Wu Da-Lin, Ling Han-Xin, Ding Hong, Zhang Yi
Department of Transfusion, Nanfang Hospital, First Military Medical University, Guangzhou 510515, China.
Di Yi Jun Yi Da Xue Xue Bao. 2002 Mar;22(3):247-9.
To evaluate the accuracy of polymerase chain reaction with sequence specific primers (PCR-SSP) in HLA-II genotyping and analyze the causes of the errors occurring during the genotyping.
Blood samples were obtained form patients with chronic renal insufficiency, leukemia or thalassemia and also from normal subjects. HLA-DR and -DQ genotyping of the sera from the 110 subjects was performed using micro-PCR-SSP and comparison was made with the results obtained from monoclonal antibody serologic typing.
Of the 110 samples detected by micro-PCR-SSP, 396 alleles of HLA-DR were identified in 99 cases and 22 of HLA-DQ in 11 cases, and 10% of the subjects were identified as homozygote individuals. Examination by both of the 2 methods in 67 cases indicated high rates of missed diagnoses and misdiagnoses by serologic typing with the diagnostic discrepancy as high as 38.81% and 50.75% for HLA-DR and -DQ respectively. The antigens DR 15/16, 11/12, 13/14, 8 or 12; DQ 5/6, 8/9 were among those that frequently gave rise to errors or confusion.
Micro-PCR-SSP method can accurately detect the alleles of HLA-II antigens that are easy to be missed or mistaken by serological typing method.
评估序列特异性引物聚合酶链反应(PCR-SSP)在HLA-II基因分型中的准确性,并分析基因分型过程中出现错误的原因。
采集慢性肾功能不全、白血病或地中海贫血患者以及正常受试者的血样。采用微PCR-SSP对110名受试者血清进行HLA-DR和-DQ基因分型,并与单克隆抗体血清学分型结果进行比较。
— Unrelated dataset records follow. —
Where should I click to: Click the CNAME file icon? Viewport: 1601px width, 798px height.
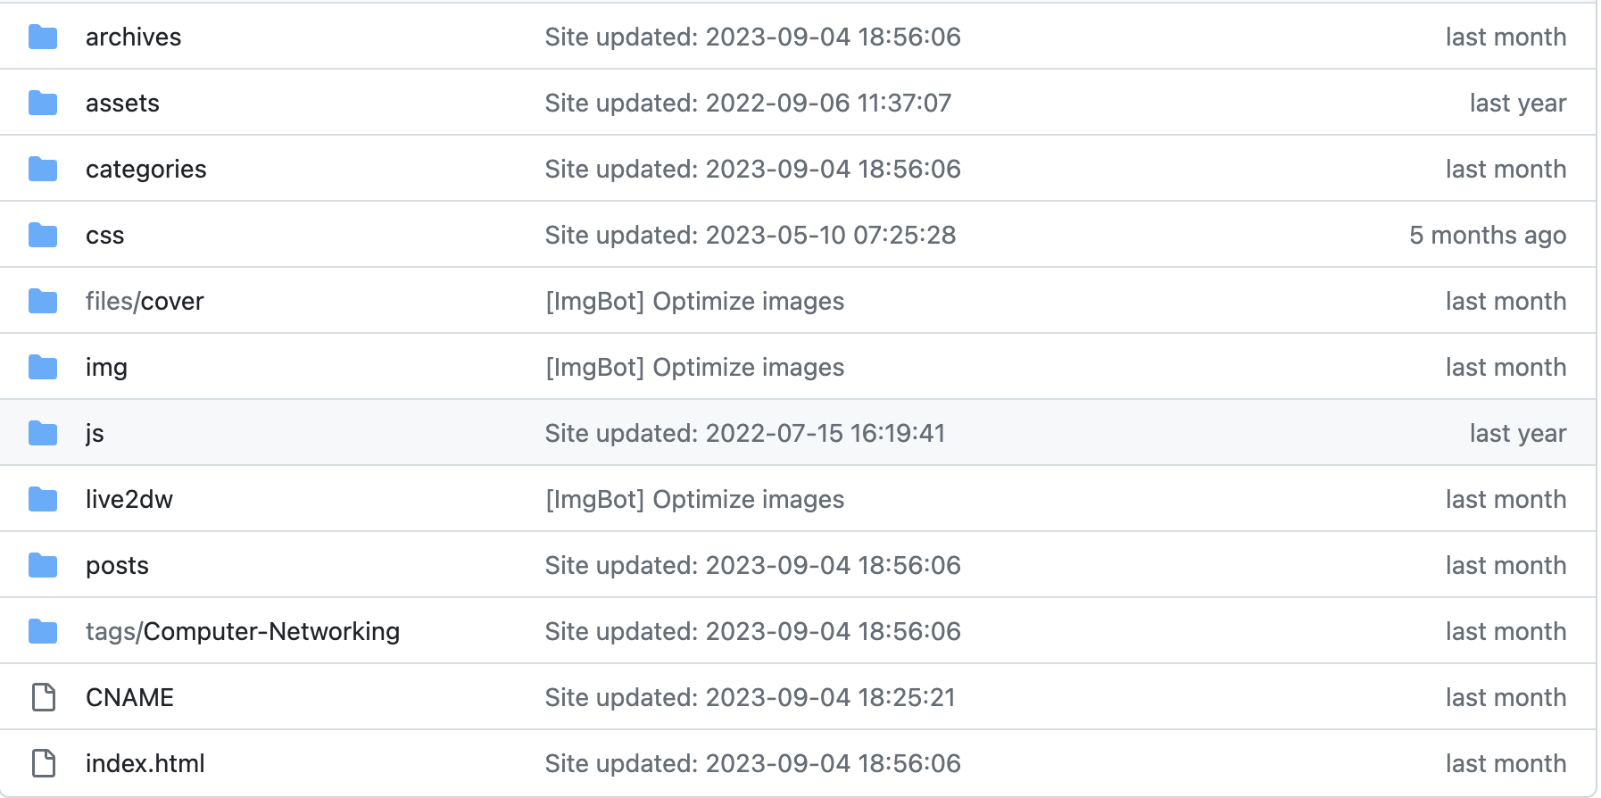(43, 697)
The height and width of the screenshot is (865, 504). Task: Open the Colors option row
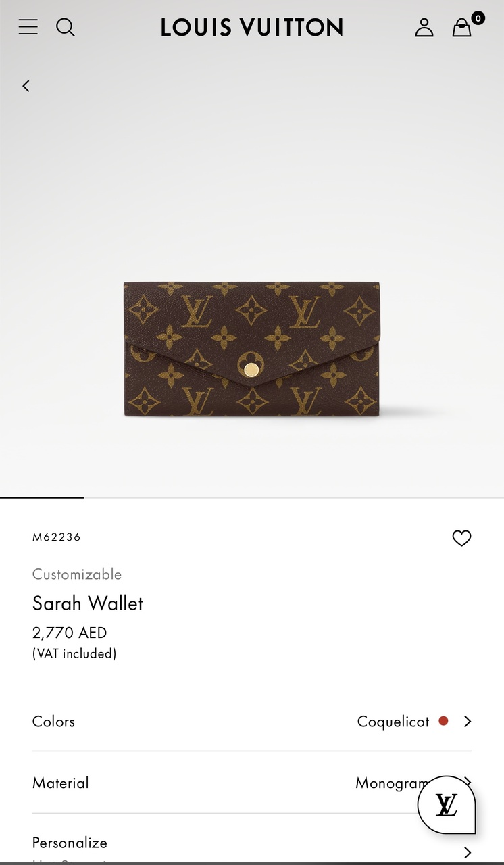point(252,721)
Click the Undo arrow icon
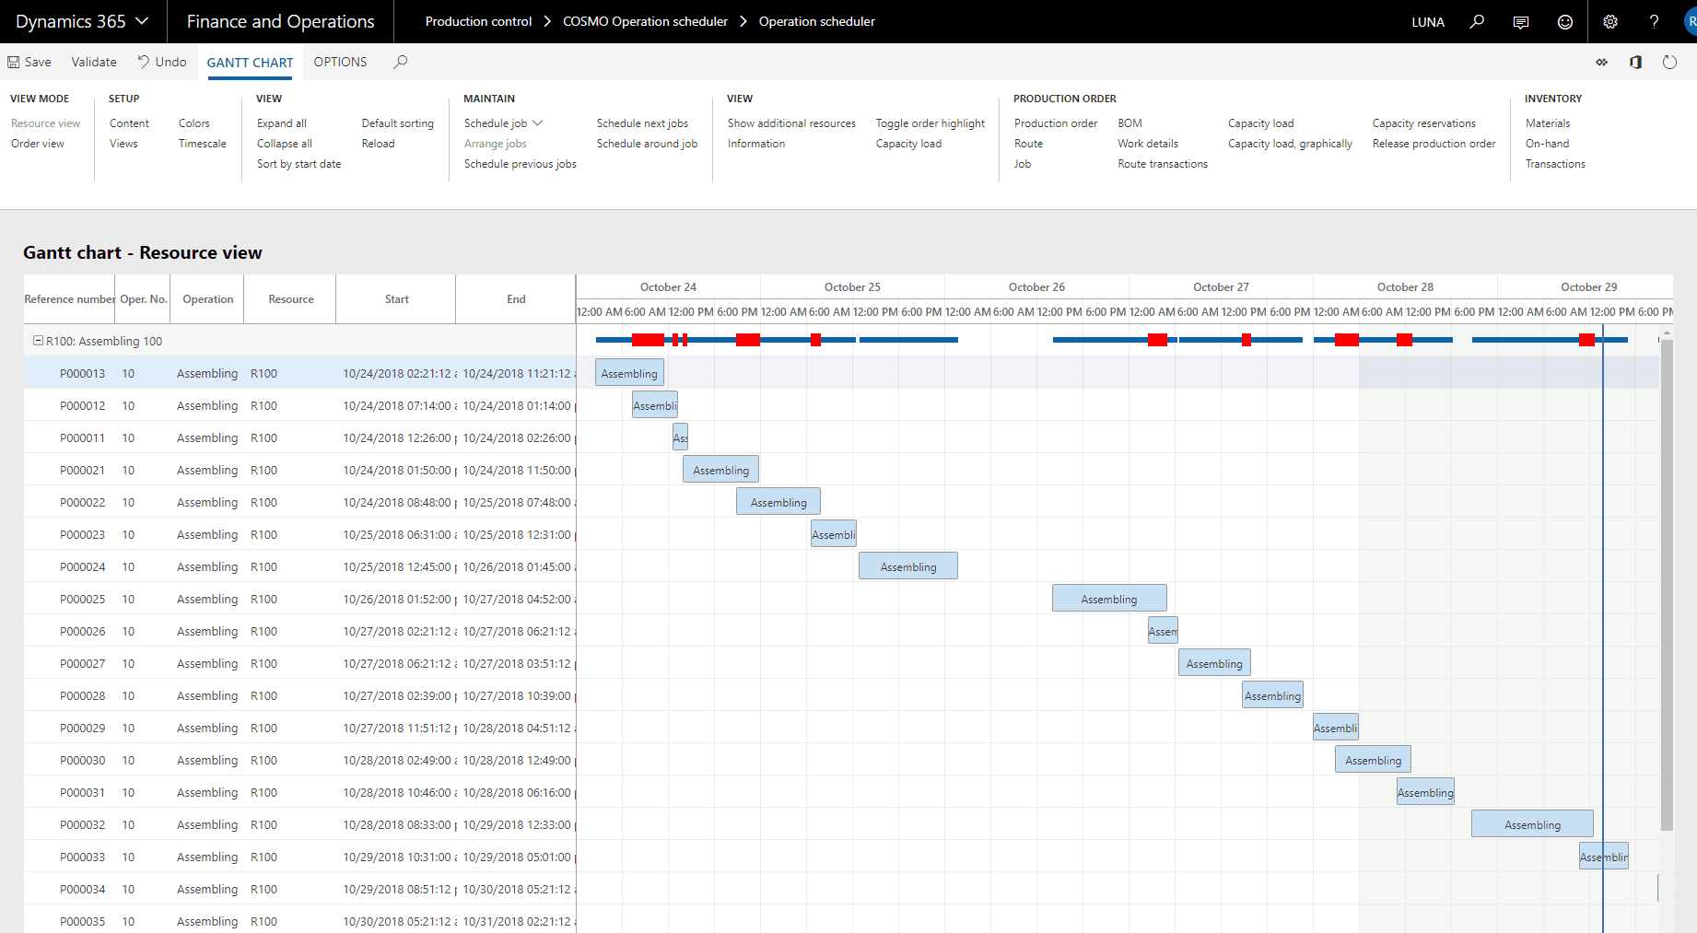Viewport: 1697px width, 933px height. click(144, 62)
微PCR-SSP检测的110份样本中,99例鉴定出396个HLA-DR等位基因,11例鉴定出22个HLA-DQ等位基因,10%的受试者被鉴定为纯合子个体。67例样本采用两种方法检测,结果显示血清学分型漏诊和误诊率较高,HLA-DR和-DQ的诊断差异分别高达38.81%和50.75%。DR 15/16、11/12、13/14、8或12;DQ 5/6、8/9等抗原是经常导致错误或混淆的抗原。
微PCR-SSP方法能够准确检测出血清学分型容易漏检或误诊的HLA-II抗原等位基因。